[Opening Available data section]

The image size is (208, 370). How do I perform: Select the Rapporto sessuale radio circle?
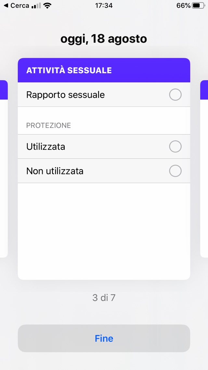point(175,95)
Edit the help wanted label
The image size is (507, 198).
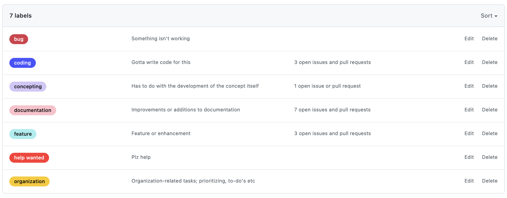469,157
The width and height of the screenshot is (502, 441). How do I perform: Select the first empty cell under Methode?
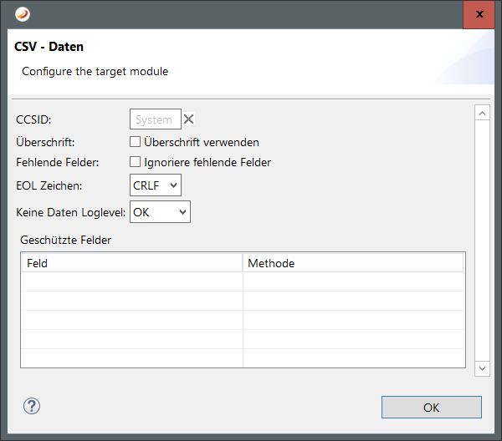pyautogui.click(x=353, y=282)
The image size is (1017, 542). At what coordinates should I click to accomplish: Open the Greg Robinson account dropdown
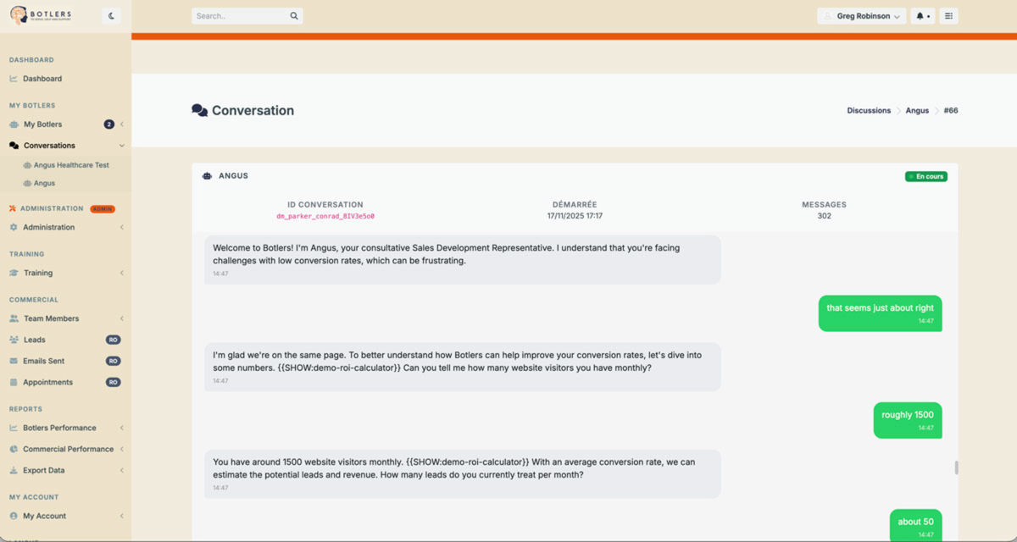click(x=861, y=15)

[Closing Available data section]

**Task prompt:** Each line from the line containing "Edit the help wanted label" through the last line above must be written out exactly, and every picture must be omitted.

**Answer space:**
Edit the help wanted label
The image size is (507, 198).
469,157
The width and height of the screenshot is (502, 441). How do I perform: Select the first empty cell under Methode?
pyautogui.click(x=353, y=282)
The image size is (1017, 542). At what coordinates should I click to accomplish: Open the Greg Robinson account dropdown
click(x=861, y=15)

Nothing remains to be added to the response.